シングルカットされた7曲のうち、2曲はビルボード1位を獲得した。成功の鍵となったのが、地元のコンテストで鍛え上げたハーモニー重視のスタイル。当時ありがちだった、そこそこ歌えるリードシンガーと急遽集めた他のメンバー、というようなグループとは一線を画していた。
この耳触りの良いスタイルは、アメリカだけでなくヨーロッパでヒットした要因にもなっていると思う。4人中3人が白人で、やや軟弱なスタイルといった点からか、R&Bの歴史を語る上であまり話題にならないグループだが、このアルバムにはヒットしただけの十分な魅力がある。

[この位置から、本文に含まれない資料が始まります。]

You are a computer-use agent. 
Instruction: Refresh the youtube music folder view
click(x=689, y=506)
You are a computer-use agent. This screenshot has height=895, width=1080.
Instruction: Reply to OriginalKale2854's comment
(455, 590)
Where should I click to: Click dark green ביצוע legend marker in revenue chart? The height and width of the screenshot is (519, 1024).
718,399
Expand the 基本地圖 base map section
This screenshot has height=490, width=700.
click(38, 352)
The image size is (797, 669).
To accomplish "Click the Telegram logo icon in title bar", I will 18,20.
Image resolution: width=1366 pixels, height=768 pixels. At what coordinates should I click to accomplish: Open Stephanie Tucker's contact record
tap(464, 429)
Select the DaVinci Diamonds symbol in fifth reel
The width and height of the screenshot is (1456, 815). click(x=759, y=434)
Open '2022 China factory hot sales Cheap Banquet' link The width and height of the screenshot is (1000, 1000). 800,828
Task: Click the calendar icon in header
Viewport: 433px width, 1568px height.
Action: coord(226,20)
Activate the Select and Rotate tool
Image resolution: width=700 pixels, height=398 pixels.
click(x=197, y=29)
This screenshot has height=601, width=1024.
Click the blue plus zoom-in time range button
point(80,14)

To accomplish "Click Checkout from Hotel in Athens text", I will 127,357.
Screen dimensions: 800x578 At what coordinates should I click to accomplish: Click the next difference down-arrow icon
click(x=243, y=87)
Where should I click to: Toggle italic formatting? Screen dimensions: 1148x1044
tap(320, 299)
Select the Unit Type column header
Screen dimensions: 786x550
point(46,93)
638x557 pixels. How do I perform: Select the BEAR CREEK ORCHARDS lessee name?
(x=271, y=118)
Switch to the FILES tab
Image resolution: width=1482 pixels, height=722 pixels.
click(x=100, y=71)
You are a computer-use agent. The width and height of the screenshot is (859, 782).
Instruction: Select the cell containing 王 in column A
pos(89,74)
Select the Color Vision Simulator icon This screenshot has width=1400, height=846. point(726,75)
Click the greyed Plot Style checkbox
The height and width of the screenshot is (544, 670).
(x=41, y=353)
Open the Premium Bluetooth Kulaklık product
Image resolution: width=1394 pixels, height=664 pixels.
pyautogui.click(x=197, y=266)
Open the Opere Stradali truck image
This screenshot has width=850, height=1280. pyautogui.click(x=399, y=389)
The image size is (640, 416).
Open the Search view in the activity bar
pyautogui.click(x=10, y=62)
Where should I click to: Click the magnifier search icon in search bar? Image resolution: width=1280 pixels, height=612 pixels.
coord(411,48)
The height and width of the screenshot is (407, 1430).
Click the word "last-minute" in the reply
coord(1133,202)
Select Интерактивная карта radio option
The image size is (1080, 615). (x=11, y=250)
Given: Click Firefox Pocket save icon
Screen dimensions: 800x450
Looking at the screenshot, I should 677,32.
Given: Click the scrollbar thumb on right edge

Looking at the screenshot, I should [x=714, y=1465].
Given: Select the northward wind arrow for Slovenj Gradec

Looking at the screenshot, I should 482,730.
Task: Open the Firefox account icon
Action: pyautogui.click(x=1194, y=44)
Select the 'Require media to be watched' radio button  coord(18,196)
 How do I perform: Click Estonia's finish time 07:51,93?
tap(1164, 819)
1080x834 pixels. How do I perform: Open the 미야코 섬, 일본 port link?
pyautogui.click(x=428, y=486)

(1)"I Wanna Sex You Up"は重要サントラ「New Jack City」に先行収録された彼らのデビューシングルで、全米最高2位、UK3週連続1位、USの年間チャートで2位を記録したメガヒットナンバーだ。シングルの売上は200万枚という恐ろしい数字である。製作はDr. Freezeで、彼らしいゴリゴリのニュージャックではなく、ソフトでハーモニーが重視されたダンスナンバー。"La Di Da Di"の有名フレーズがループされているのが彼らしい曲といえるかもしれない。アンサーソングがいくつも作られたことでも有名で、特にJadeやTCF Crewのものは人気がある。
他ヒット曲との巡り合わせの関係で全米1位を獲得できなかった(1)なのだが、(2)"All 4 Love"は全米1位となった3rdシングル。プロデューサーはHIPHOP畑のHowie Teeで、The Mad Ladsの"Patch My Heart"という66年曲を今風に弾き直した爽やかなアップナンバーだ。こちらは年間チャート9位。同じくHowie Tee制の(3)"Heartbreaker"はアルバムから6番目のシングル。チャートは奮わなかったが、ダンスナンバーではアルバム内ベストだと思う。定番ブレイクMantronix"King Of The Beats"のベル音を使った疾走感のあるHIPHOP寄りなトラックと、ターンテーブルでレコードを止める音がワンポイントで組み込まれている所がツボ。
(4)"I Adore Mi Amor"は彼らを代表するバラードで、初の全米1位を獲得した2ndシングル。ストリートでハーモニーを磨いた彼らのスタイルを体現したような曲で、BoyzⅡMenが歌いそうな激甘なスローだ。続く(5)"Groove My Mind"も同系統の激甘ナンバーで、こちらはHi-FiveやBobby Brown的な青酸っぱさがある。ドラマティックな展開が堪らない、個人的にアルバムで一番好きな曲。
(8)"Slow Mothion"はシンプルなミッドテンポの7thシングル。(9)"Thinkin' Back"はアダルティなムード漂う5thシングルで、R&Bチャート10位とヒットした。ほぼベース音のみで終盤まで引っ張る珍しい良曲。ソングライトにはTroy Taylorの名前も。
ヒットしたシングルも含め、ポップで大味な曲が多い印象があるが、その辺りは次作で改善する模様。
ニュージャックはちょっと合わないな、という人には凄くオススメのアルバム。